If anyone uses this method of anesthesia, like with hips, please tell me how this works. I am trying to expand my care plans from "just the basics", but I am not sure how this one is done. It makes sense that you would put in the epidural for post-op pain and early ambulation, but do you actually use it to decrease volatile agent amounts intra-op by dosing it pre-op? Thanks!

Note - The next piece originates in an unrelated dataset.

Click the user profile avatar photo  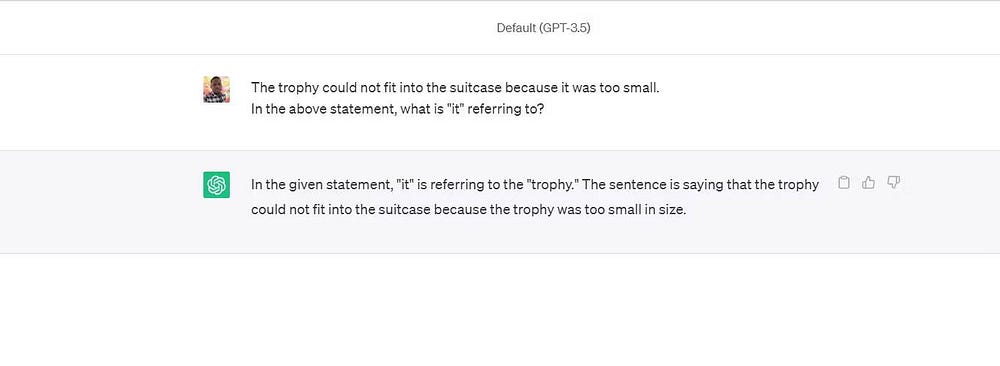coord(216,89)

It seems a shame to already have the epidural in and not use it during the procedure. Yes, you can give anesthetic through the epidural catheter and thus decrease the need for volatile agents. The key word here is TITRATION. Since you already have a working epidural, you can use less concentration of the volatile agent and since you already have a volatile agent, you can also decrease the volume and/or concentration of the epidural agent . You can also use low concentrations of intravenous agents like Propofol without the corresponding need for high dose narcotics since analgesia (and muscle relaxation) is already provided for by the regional. For hip surgery, though, I would think that a purely regional technique should be enough unless the patient needs airway support for positions other than supine. Combined regional/general technique is more suitable for upper abdominal procedures wherein a purely regional technique may require such a high level as to compromise the patient's ventilation and cardiovascular function due to the sympathetic blockade while a purely general technique would deprive the patient of the pre-emptive analgesia and excellent post-operative pain control provided by an epidural catheter.A combined technique will not only assure a good airway and ventilatory support but will also enable one to use a lower concentration and volume of local anesthetic preventing a profound sympathetic blockade. However, as with combined/spinal epidural (see separate thread regarding this), the use of both regional and general techniques exposes the patients not only to the benefits of both but also to the RISKS inherent in both techniques. Therefore, do not attempt to use this technique unless you are adept and managing the complications and/or side effects of both regional and general anesthesia.